Today is Rare Disease Day – a day that acknowledges and celebrates the estimated 300 million (!!!) people with rare diseases. SMA is one of those diseases, so I’m one of those 300 million.
Growing up, having SMA really did feel rare. I never felt totally alone, because my sister also has SMA, so I always had someone to talk to and share my experiences with. But outside of her, I only knew a few other people with SMA, and I wasn’t really close to them at all. It can be strange growing up with a rare disease. In some ways, it’s totally normal – it’s the only life that I’ve ever known, and so it doesn’t feel odd or weird to me, it just is. But in other ways – it’s not like I didn’t know that I was different!

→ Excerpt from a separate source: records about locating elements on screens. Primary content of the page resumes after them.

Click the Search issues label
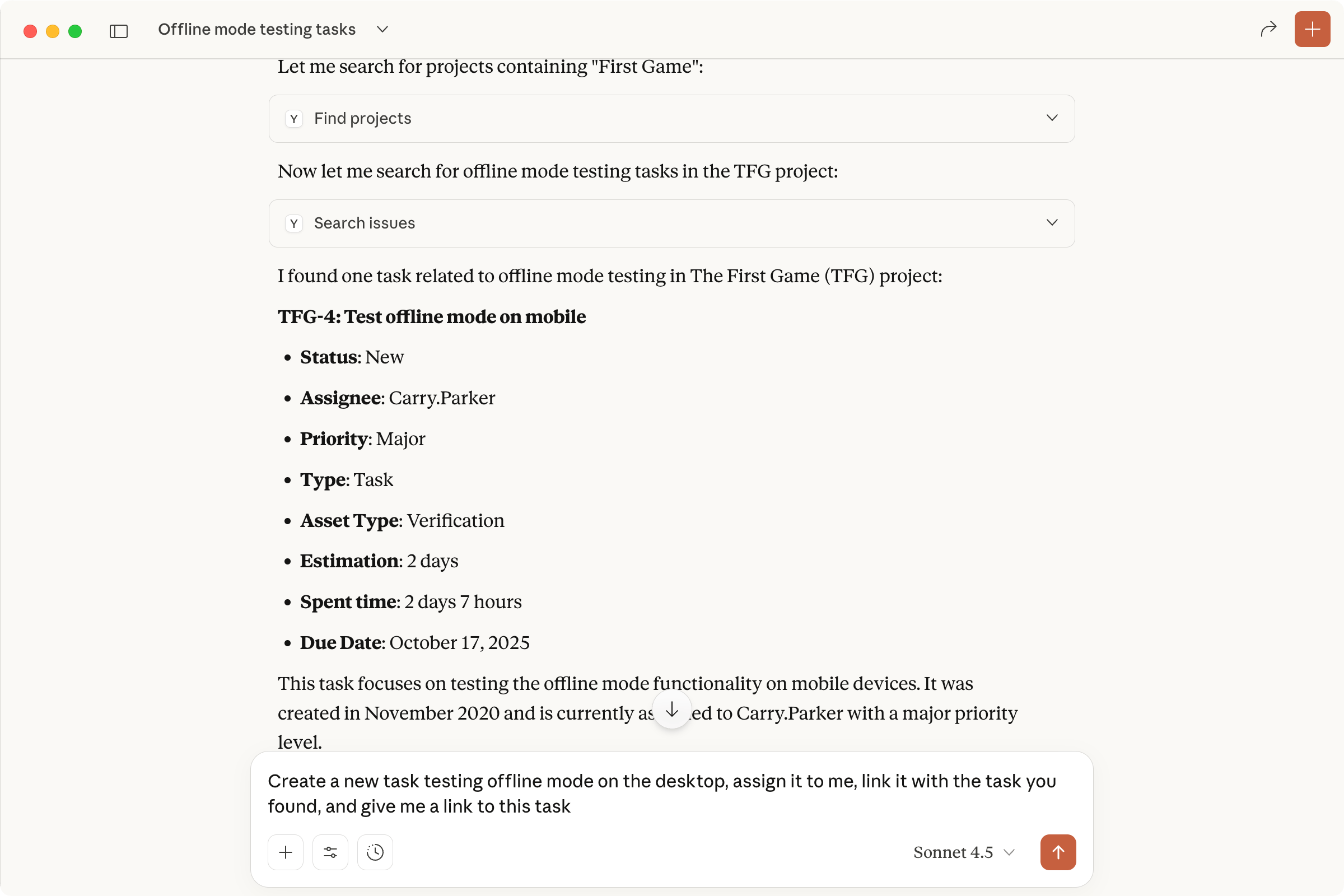1344x896 pixels. pos(364,223)
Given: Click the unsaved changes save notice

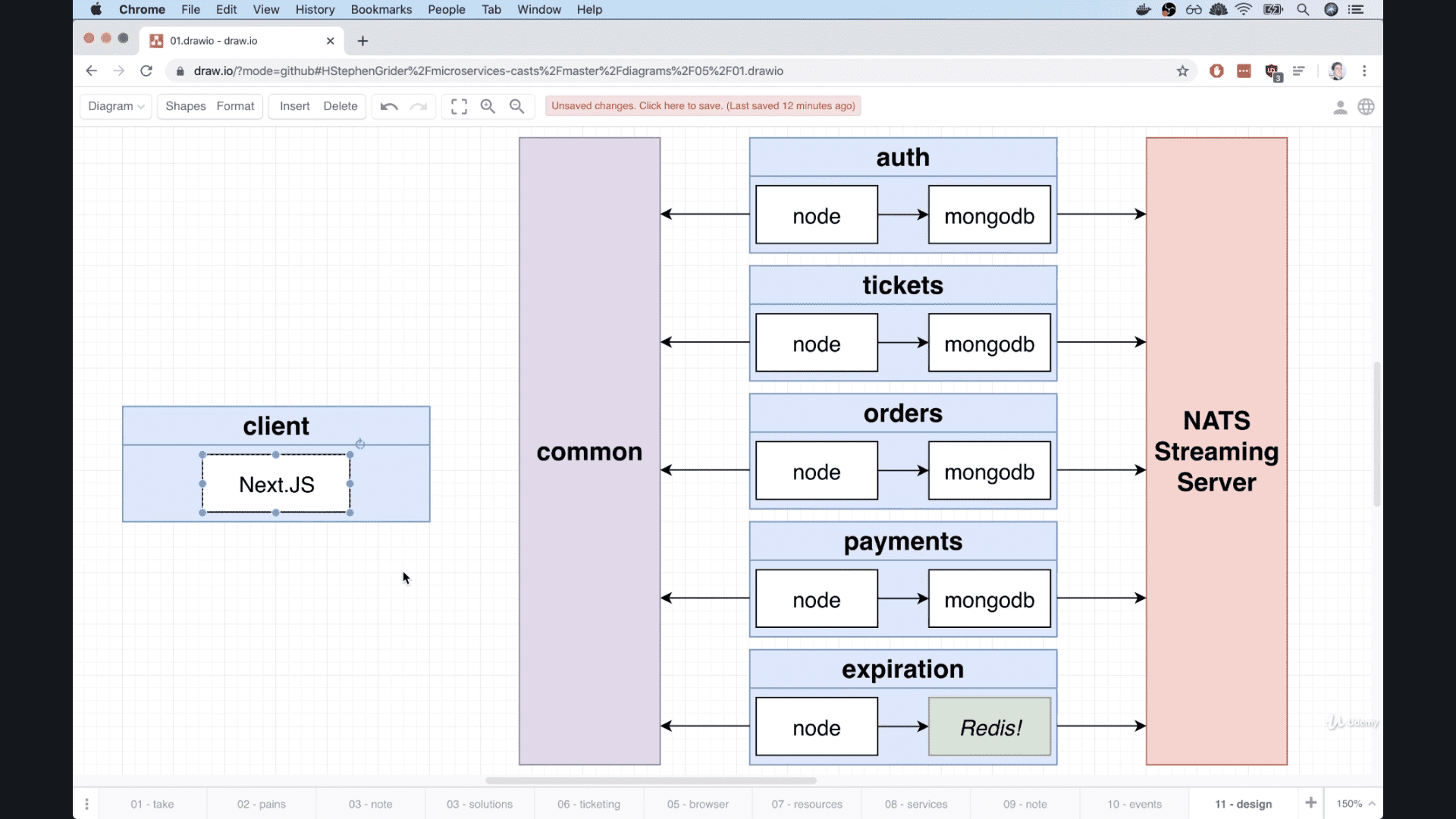Looking at the screenshot, I should click(703, 106).
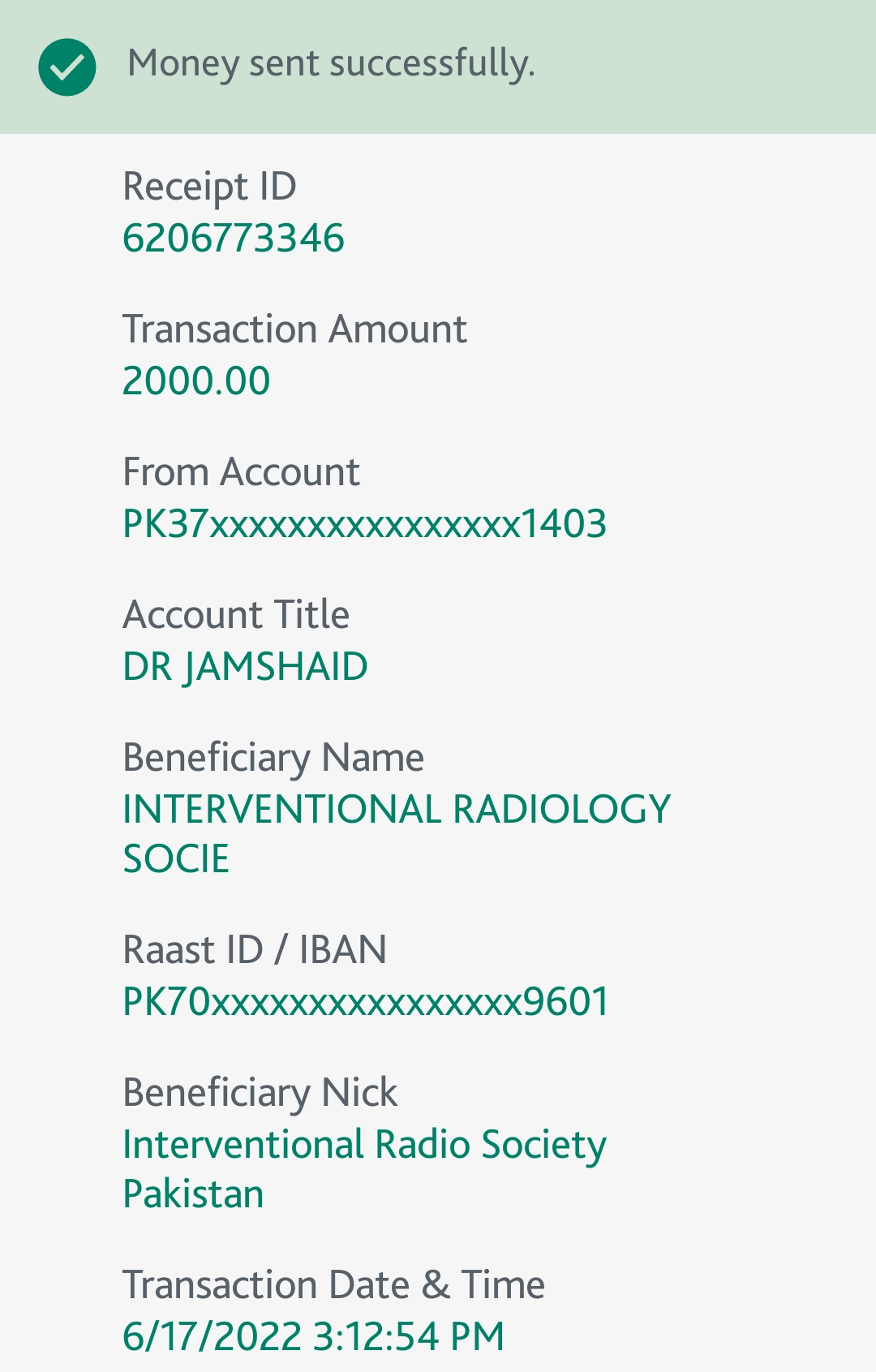The height and width of the screenshot is (1372, 876).
Task: Click receipt number 6206773346
Action: coord(234,239)
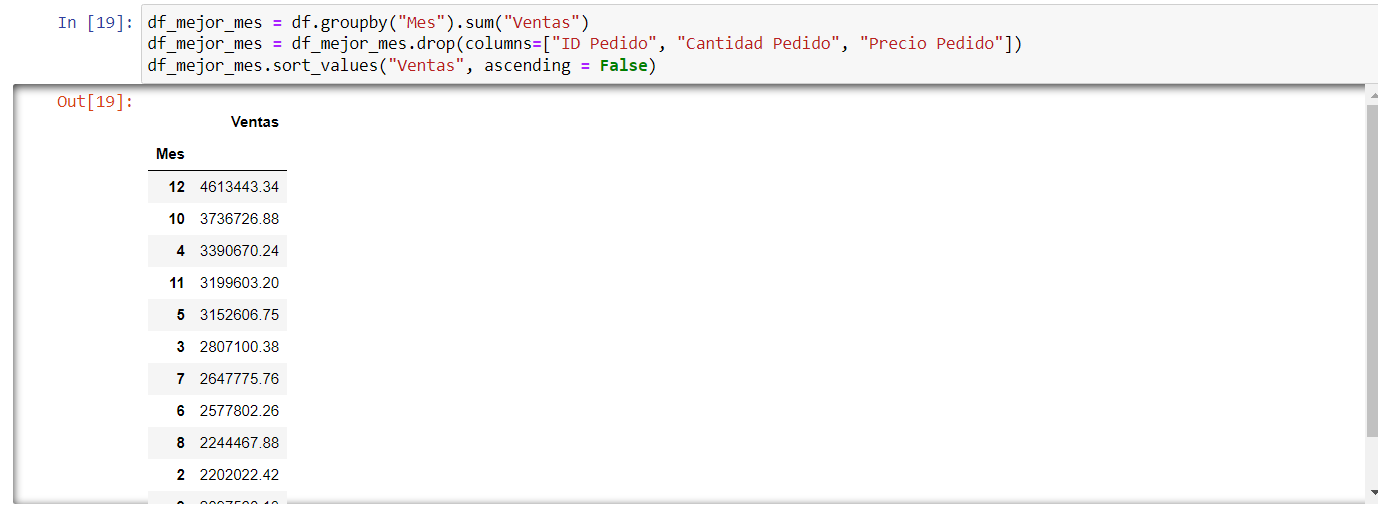Click the Ventas column header

tap(254, 122)
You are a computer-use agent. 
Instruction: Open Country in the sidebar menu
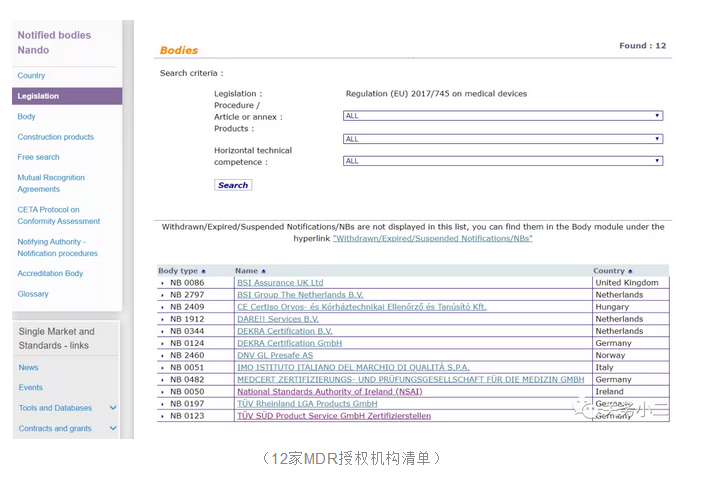coord(31,76)
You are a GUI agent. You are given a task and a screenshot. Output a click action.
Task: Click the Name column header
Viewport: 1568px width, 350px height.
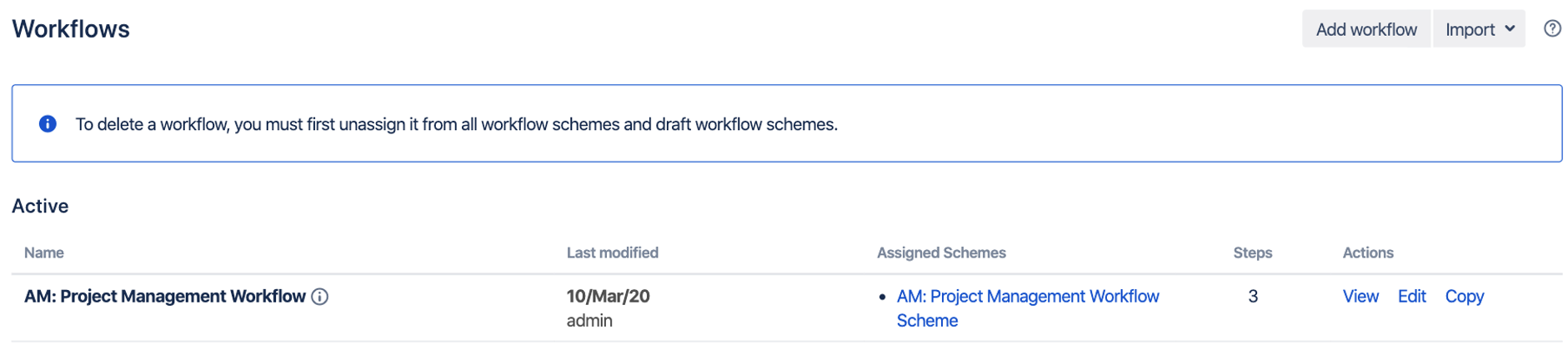(x=44, y=252)
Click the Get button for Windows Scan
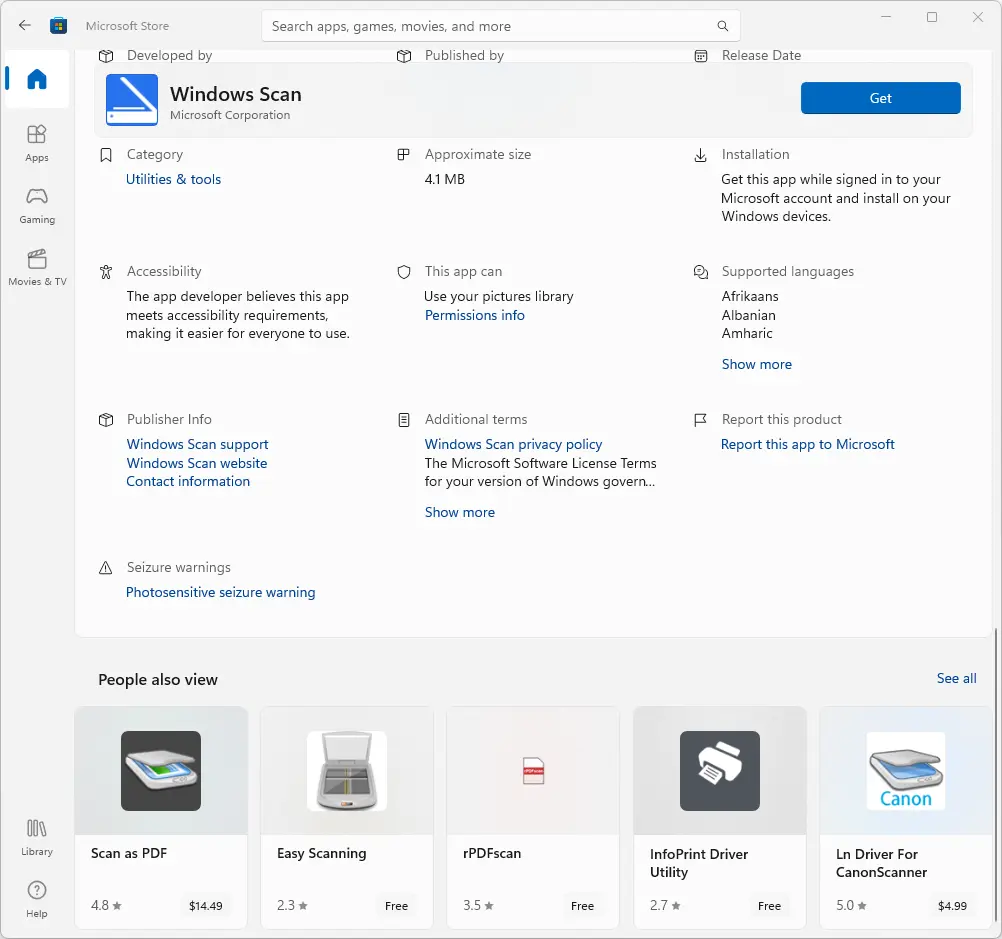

But SMA also felt rare medically. For the vast majority of my life, there was no treatment for SMA. You could kind of treat the symptoms, or the side effects – breathing equipment to help my lungs, physical therapy to stretch my muscles, spinal fusion surgery in middle school to fix my worsening scoliosis – but nothing actually treated SMA itself. And because SMA is progressive, it meant that over time, I’d lose more and more strength and abilities. It always happened slowly and gradually – so much so that I wouldn’t often even notice what I had lost until years later. It was an afterthought in the back of my mind, like – oh, huh, I guess I did use to be able to raise my arm above my head – but with no memory of when, precisely, that had changed. Just this constant looming specter over my life. I didn’t think about it often, but it was always there.
In the last few years, though, things have changed for me. The first thing to happen was that I found an incredible SMA community online. From people I now call friends to people I admire from afar, finding that community has been SO important to me. It’s not even about having a place to go to for advice (although that’s nice, too) – but being able to talk to other people who have the same shared experiences, and not needing to explain or teach, is just such a relief. Finding people like Alyssa, like Heather, like Shane Burcaw, like Alice Wong… it was life-changing.
Medically, things have changed majorly, too! We went from having zero treatment for SMA to having three FDA-approved options! I started taking Evrysdi in April last year, and it was such a milestone for me. There’s no guarantee I’ll get back strength that I’ve already lost, but knowing that I don’t have to worry about when I’ll stop being able to feed myself, or have a sip of my coffee, or drive my wheelchair? That’s so, hugely important to me that it’s almost impossible to put into words. Starting Evrysdi has been life-changing, too.
I’m happy to celebrate Rare Disease Day, but also to celebrate the fact that because of the community I’ve found, I don’t feel rare anymore. And I hope that everyone else celebrating Rare Disease day today gets to experience that, too.